S'il échoue à publier ses comptes, Toshiba devra réclamer une troisième extension, une faveur qui n'a jamais été accordée dans l'histoire de la Japan Inc. En cas de refus, il aura huit jours ouvrables pour s'exécuter ou s'exposera à une radiation de la Bourse de Tokyo.

- Offre à 25 mds EUR -

Dans ce fiasco, Toshiba, colosse plus que centenaire aux 188.000 employés et au chiffre d'affaires de 5.668 milliards de yens l'an dernier, s'active sur plusieurs fronts pour redresser sa désastreuse situation financière. Il a dit redouter une perte nette de 1.010 milliards de yens (8,6 milliards d'euros au cours actuel) sur l'exercice 2016/17, clos fin mars.

D'abord, le désengagement de ses activités nucléaires à l'étranger. Il a donné son aval fin mars au dépôt de bilan de Westinghouse, dans l'espoir de vendre au plus vite cette unité bien encombrante. Effet collatéral toutefois, le français Engie a dans la foulée réclamé à Toshiba le rachat de sa part de 40% dans leur coentreprise NuGen, impliquée au Royaume-Uni.

"Toshiba risque désormais de mettre plus de temps pour se retirer de ses projets nucléaires", a commenté lundi dans une note Masako Kuwahara, analyste de l'agence Moody's au Japon. Il va être "difficile" pour le groupe de trouver des investisseurs "étant donné la non rentabilité du secteur et un environnement réglementaire amené à devenir de plus en plus strict", poursuit-il.

Autre mesure, la cession de sa division de puces-mémoires, pépite technologique qui affiche une belle forme et a attiré l'intérêt d'une dizaine de sociétés étrangères, selon la presse, parmi lesquelles le taïwanais Hon Hai/Foxconn qui a avalé il y a peu un autre japonais, Sharp.

L'offre évoquée dans les médias est alléchante (près de 3.000 milliards de yens, soit 25,5 milliards d'euros), mais les pouvoirs publics veillent au grain, désireux de garder la main sur cette activité stratégique.

- Les TV abandonnées aussi -

Toshiba, avec le soutien du puissant ministère de l'Industrie (Meti), tente de convaincre des compagnies japonaises d'investir au sein d'un consortium public-privé, a précisé le Nikkei. Mais elles pourraient être rebutées par l'ampleur des investissements requis dans ce domaine pour rester dans la compétition, avertit le journal.

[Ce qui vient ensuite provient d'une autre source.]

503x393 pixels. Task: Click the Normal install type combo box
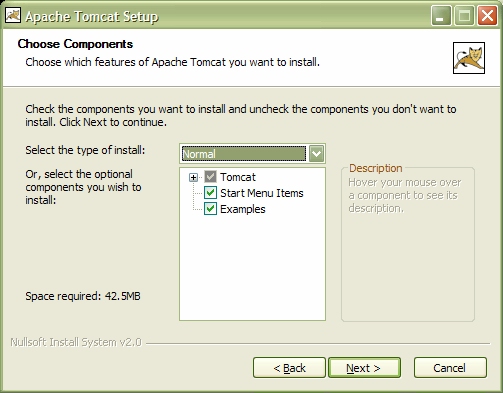252,154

Toshiba est deuxième sur ce marché des mémoires pour smartphones, tablettes et ordinateurs, derrière le sud-coréen Samsung.

Enfin, le conglomérat parachève son tournant vers une clientèle professionnelle en délaissant ses activités d'électronique grand public.

Après un premier scandale comptable en 2015, il avait déjà vendu la majorité de sa filiale d'électroménager au chinois Midea, et abandonné la fabrication de téléviseurs hors du Japon, en conservant toutefois la marque sous licence.

Désormais, il entend jeter l'éponge dans l'archipel aussi: le groupe turc Vestel a confirmé lundi des discussions à ce sujet. Un tournant symbolique pour un groupe qui s'illustra en 1960 par le premier téléviseur couleur japonais.

A la Bourse de Tokyo, l'action, laminée depuis la révélation des déboires nucléaires du groupe fin 2016, chutait mardi matin de 5% à 218 yens.